Officials have noted a rise in respiratory diseases
The officials reported a notable rise in respiratory diseases. The increase has been attributed to the recent easing of COVID-19 restrictions, leading to the resurgence of various known pathogens.
These include influenza, mycoplasma pneumonia — a bacterial infection more common in younger children — respiratory syncytial virus (RSV), and the virus responsible for COVID-19.
On November 15, the WHO indicated that entities like the Program for Monitoring Emerging Diseases (ProMED) had observed clusters of undiagnosed pneumonia in children in northern China.
The WHO stated, “It was not clear if these were associated with an overall increase in respiratory infections previously reported by Chinese authorities or separate events.”
WHO requests further information from China
Furthermore, the WHO has requested additional epidemiological and clinical information from China, including laboratory results of the reported outbreaks among children. This request, made through the International Health Regulations mechanism, mandates a response from China within 24 hours.
Moreover, the U.N. health agency has also sought details about the prevalence of known pathogens and their impact on healthcare systems.
WHO remains in close contact with China
The WHO remains in active communication with clinicians and scientists in China through its established technical partnerships and networks.
A statement from WHO China reiterated the normalcy of such requests for information on increases in respiratory illnesses and reported clusters of pneumonia in children from member states.
They also mentioned that the decision to issue a statement on China was driven by the numerous media queries about the situation.
Adding to the complexity, a ProMED alert, based on a report by FTV News in Taiwan, highlighted the issue. However, undiagnosed pneumonia was not mentioned in the previous week’s press conference.
One speaker at the conference noted a perceptible rise in respiratory illnesses this year compared to three years ago, attributing it to a cyclical pattern in diseases like mycoplasma pneumonia.

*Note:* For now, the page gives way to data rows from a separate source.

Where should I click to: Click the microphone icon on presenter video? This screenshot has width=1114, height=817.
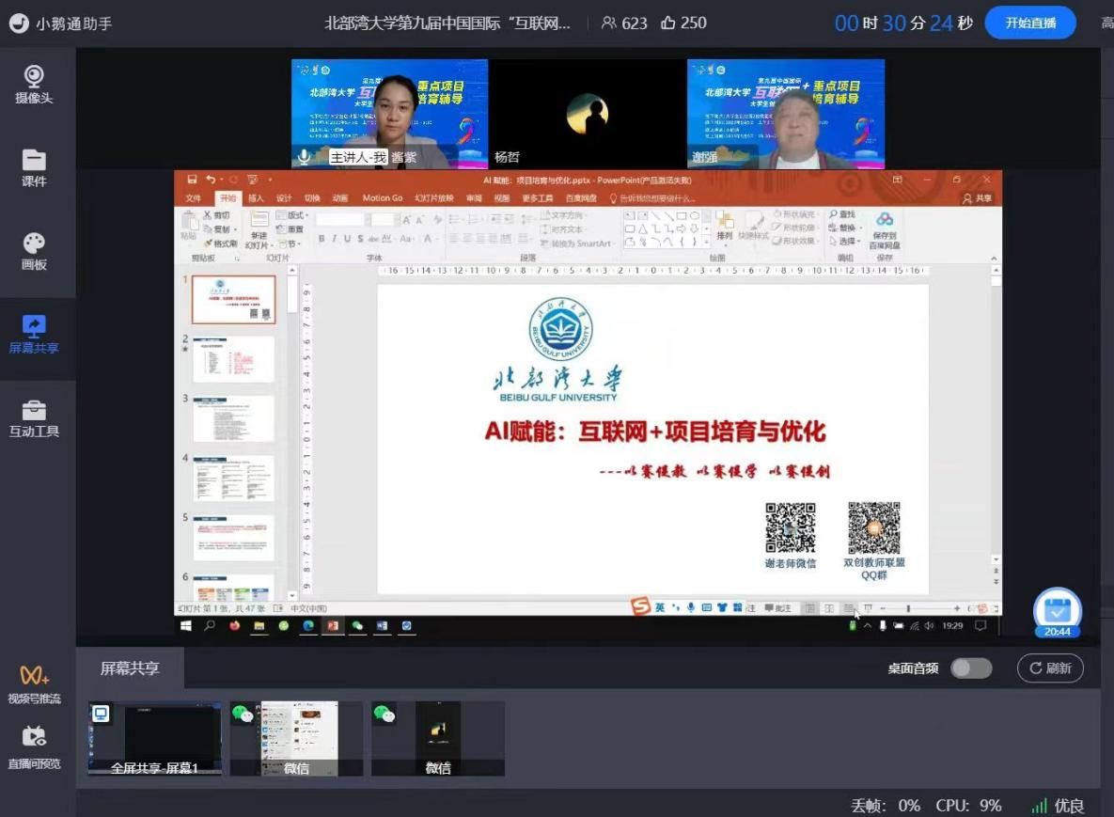click(304, 156)
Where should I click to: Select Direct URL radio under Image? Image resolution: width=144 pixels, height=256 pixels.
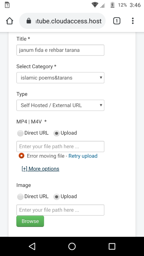[x=20, y=197]
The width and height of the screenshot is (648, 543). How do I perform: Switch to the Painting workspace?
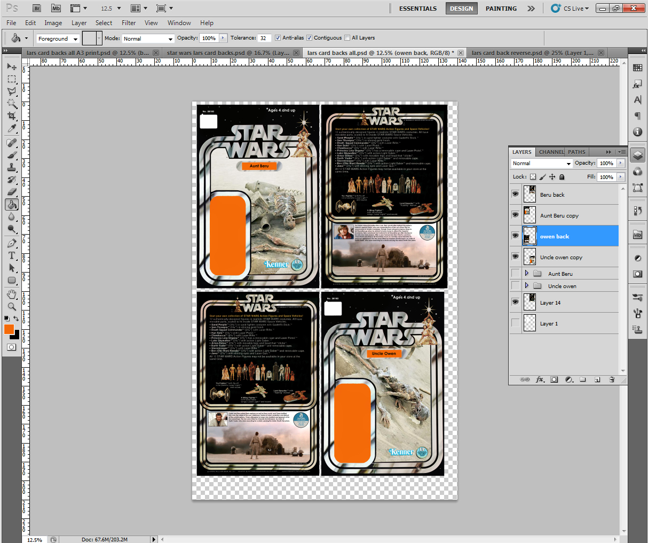501,9
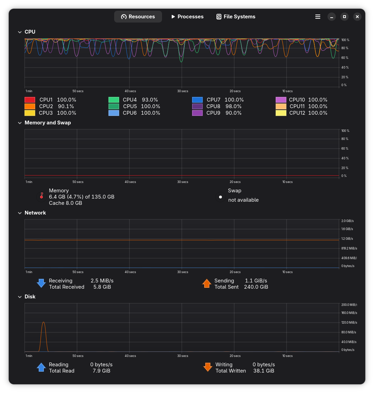374x393 pixels.
Task: Maximize the System Monitor window
Action: click(344, 17)
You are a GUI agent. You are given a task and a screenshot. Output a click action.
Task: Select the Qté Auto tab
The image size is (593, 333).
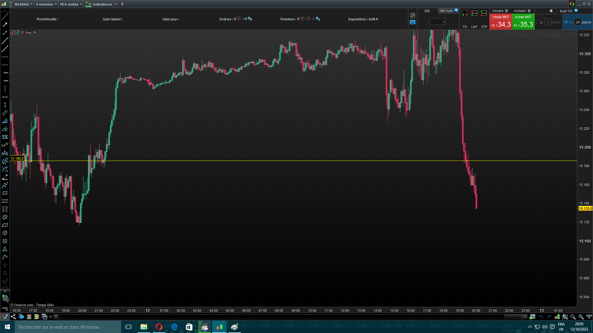446,11
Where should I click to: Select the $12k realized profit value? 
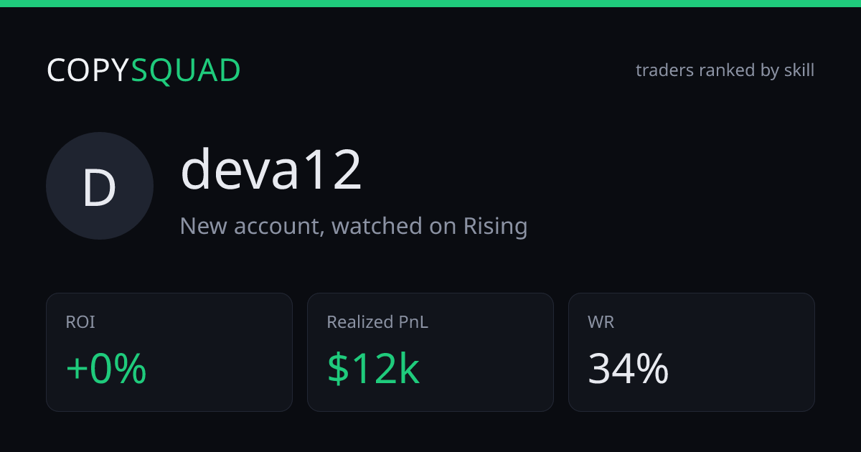pos(373,369)
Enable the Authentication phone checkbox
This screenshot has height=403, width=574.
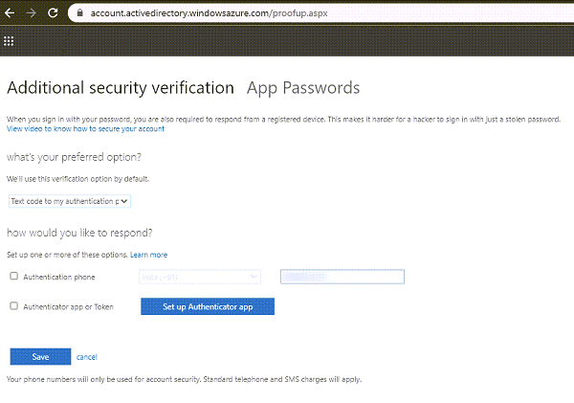pos(13,277)
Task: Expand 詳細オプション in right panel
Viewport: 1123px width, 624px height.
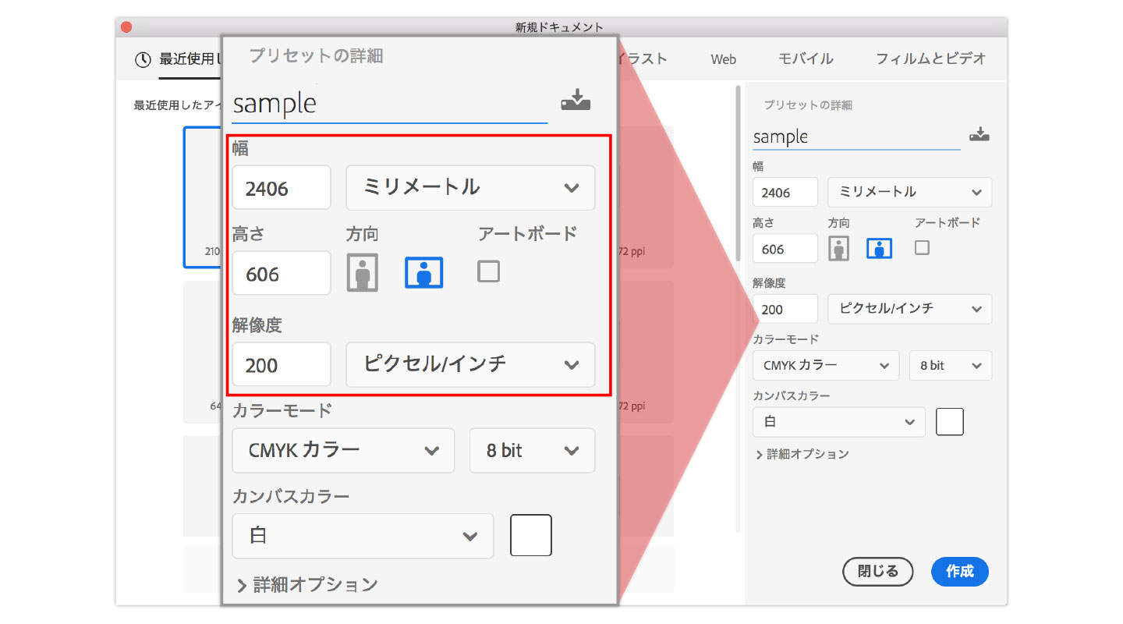Action: pos(802,454)
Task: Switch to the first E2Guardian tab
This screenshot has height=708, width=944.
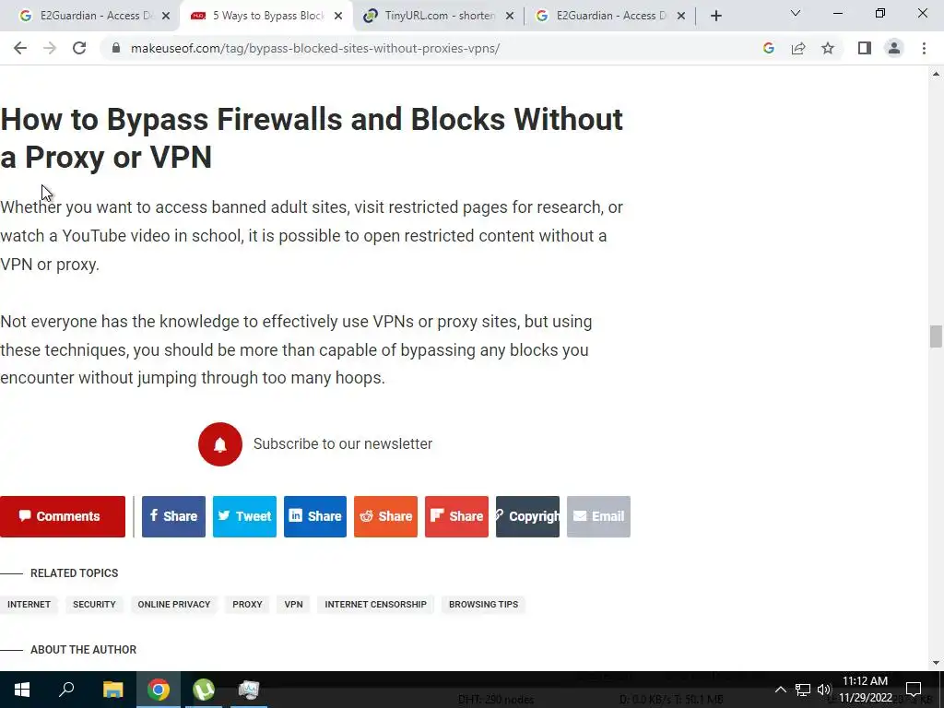Action: [94, 16]
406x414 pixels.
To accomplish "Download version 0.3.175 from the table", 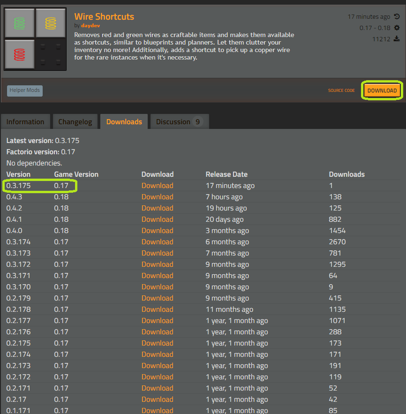I will (157, 186).

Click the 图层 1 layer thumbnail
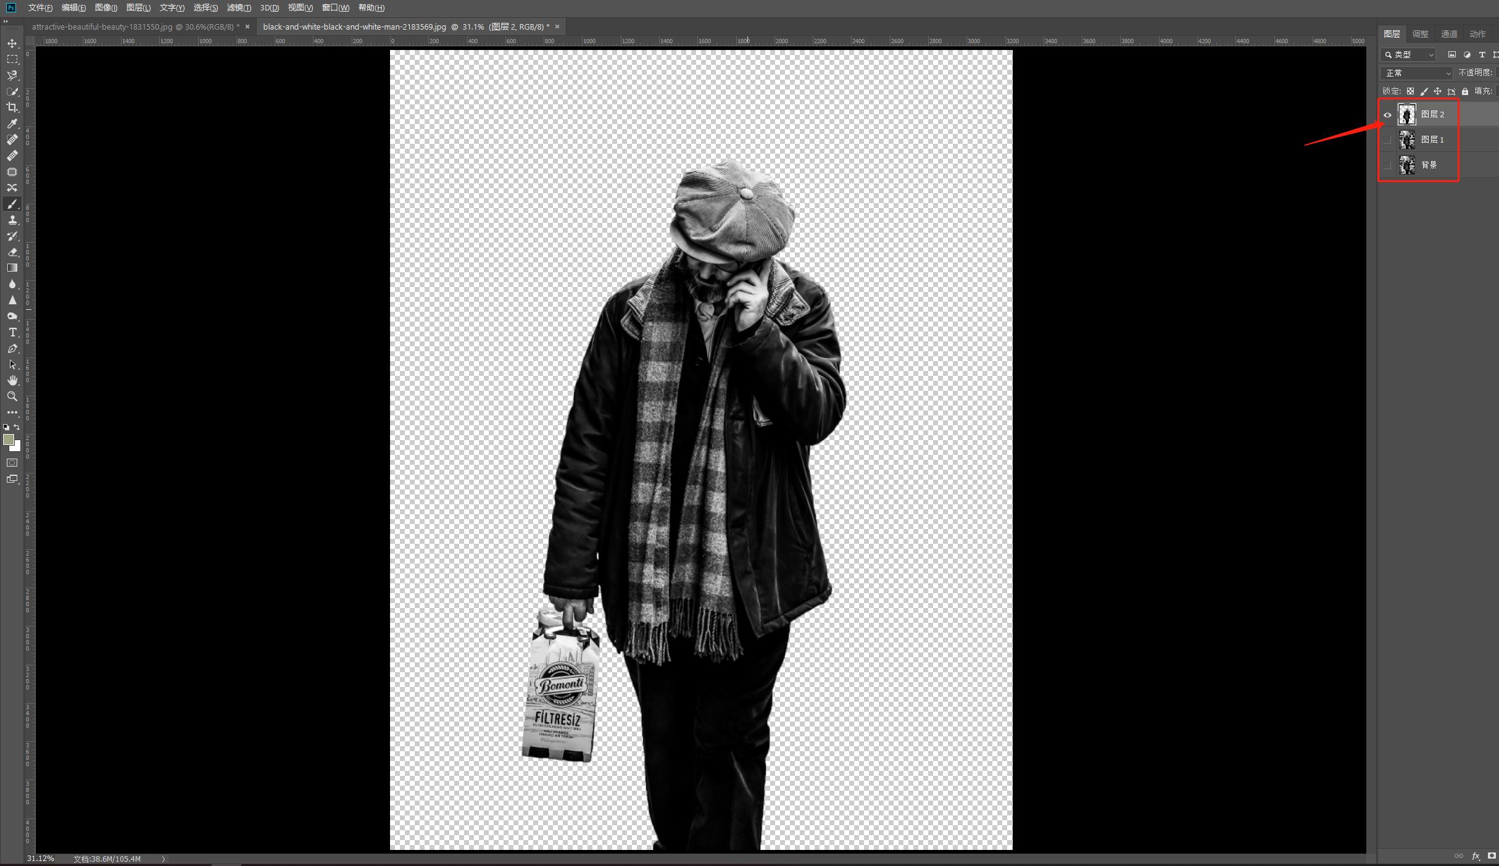pos(1406,140)
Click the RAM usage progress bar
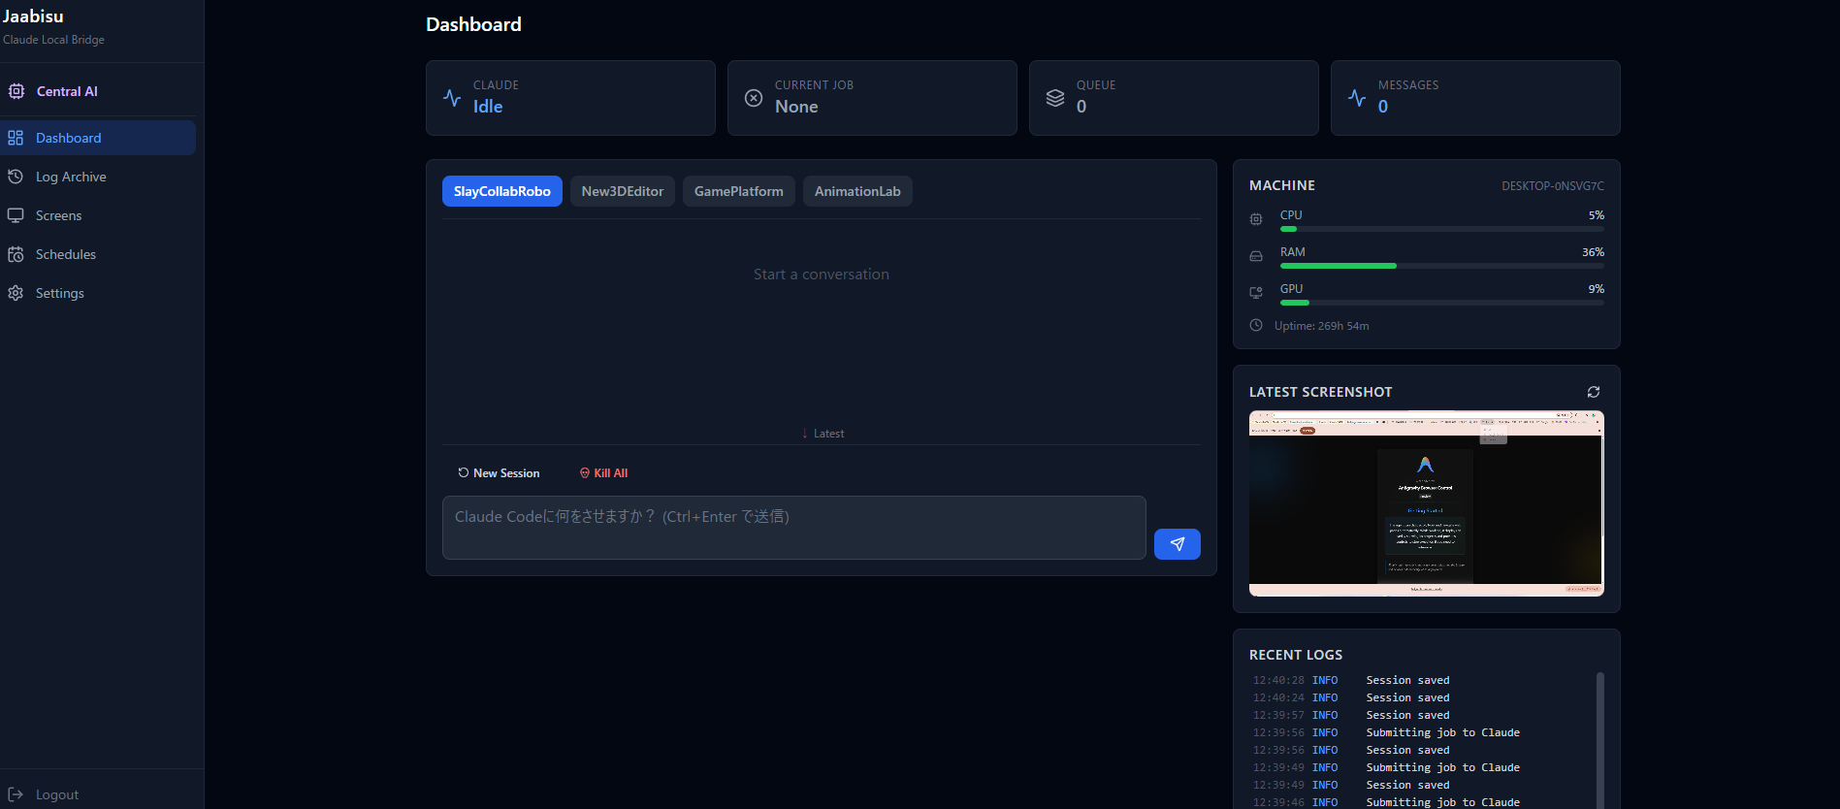The image size is (1840, 809). coord(1441,266)
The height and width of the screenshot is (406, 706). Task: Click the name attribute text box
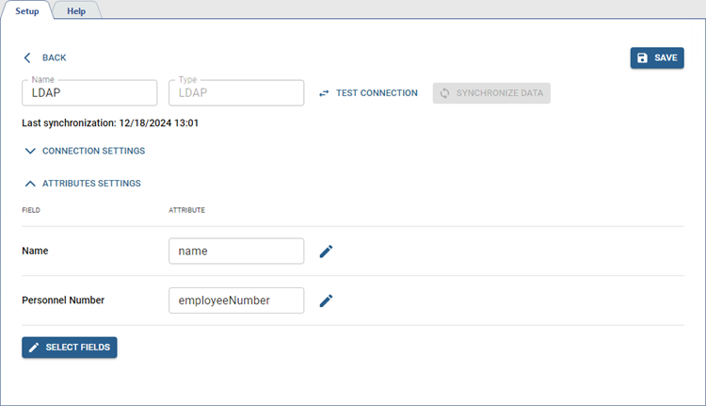coord(235,252)
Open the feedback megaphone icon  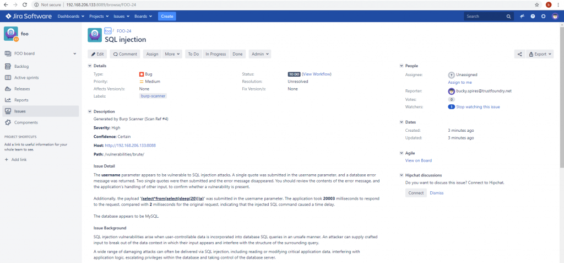(x=522, y=16)
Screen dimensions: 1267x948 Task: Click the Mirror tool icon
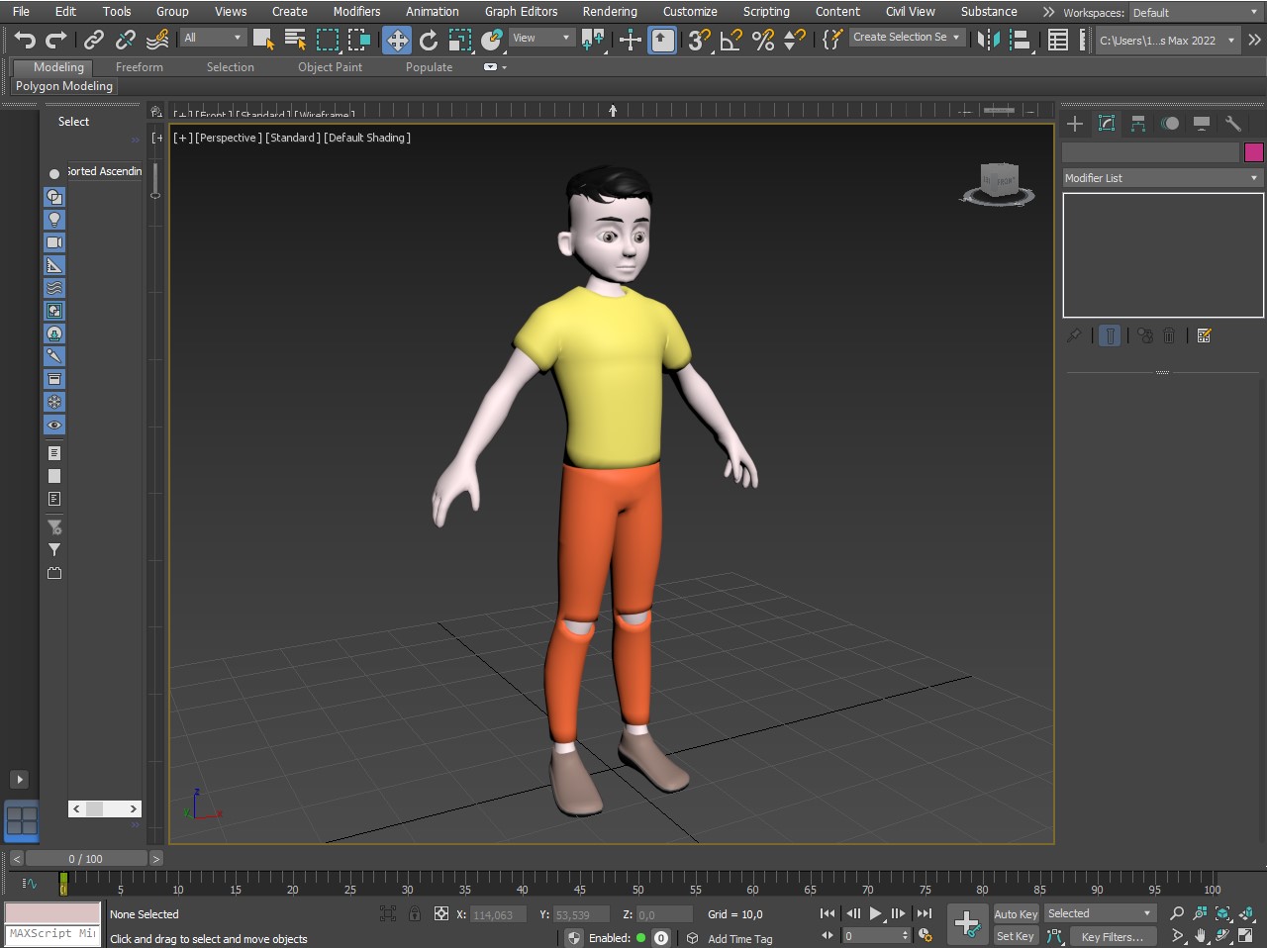(987, 40)
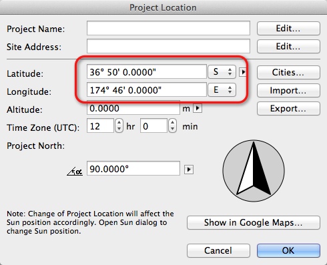Viewport: 327px width, 265px height.
Task: Open the flyout arrow beside Altitude unit
Action: pyautogui.click(x=198, y=108)
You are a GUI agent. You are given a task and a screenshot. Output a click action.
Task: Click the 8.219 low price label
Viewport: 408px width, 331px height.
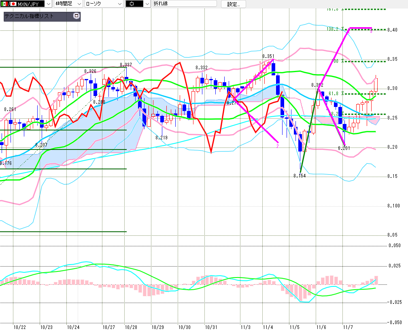coord(162,138)
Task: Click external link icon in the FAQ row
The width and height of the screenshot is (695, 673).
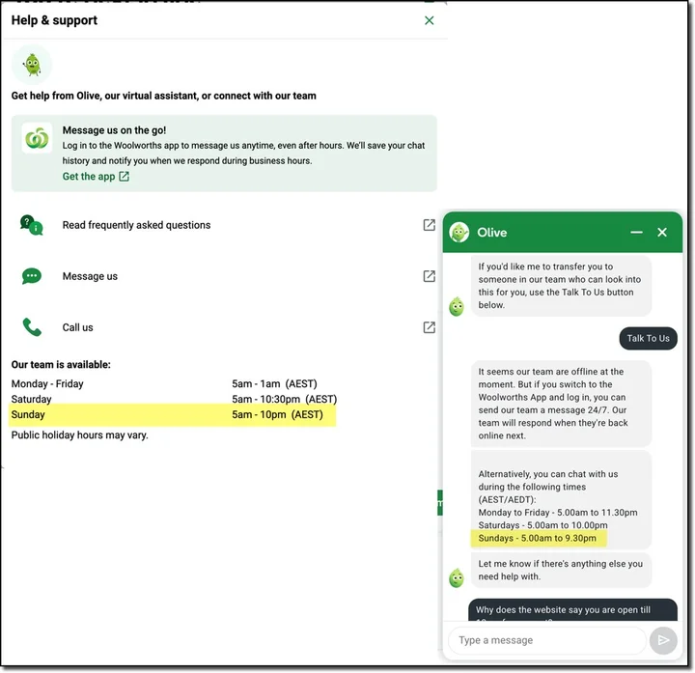Action: [x=430, y=225]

China braces for first winter since lifting COVID restrictions
As China prepares for its first full winter since lifting COVID-19 restrictions in December, comparisons are drawn with other countries that witnessed similar increases in respiratory diseases post-pandemic measures.
Ben Cowling, an epidemiologist at Hong Kong University, commented, “It is just a relatively large seasonal surge, perhaps partly due to chance and partly because there’s a bit of ‘immunity debt’ from the lesser winter surges in the last three years.”
China sees long waiting lines in hospitals
China’s National Health Commission, while not immediately responding to the WHO’s notice, did publish an interview with the state media agency Xinhua, advising parents and mentioning long waiting times in hospitals due to the surge of patients.
Since mid-October, northern China has observed an increase in influenza-like illness, surpassing records from the past three years.
The WHO noted that China has effective systems to capture trends in illness incidence and to report these data to platforms like the Global Influenza Surveillance and Response System.
Media reports show crowded Chinese hospitals
Recent media reports and social media posts from cities like Xian in northwest China have shown crowded hospitals with parents and children awaiting medical attention.
There are even visuals of children doing homework while receiving intravenous drips in hospitals.
While the WHO continues to seek more information, it advises the public in China to follow preventive measures against respiratory illness. These include vaccination, distancing from sick individuals, staying home when ill, testing and seeking medical care as needed, wearing masks, ensuring proper ventilation, and regular hand-washing.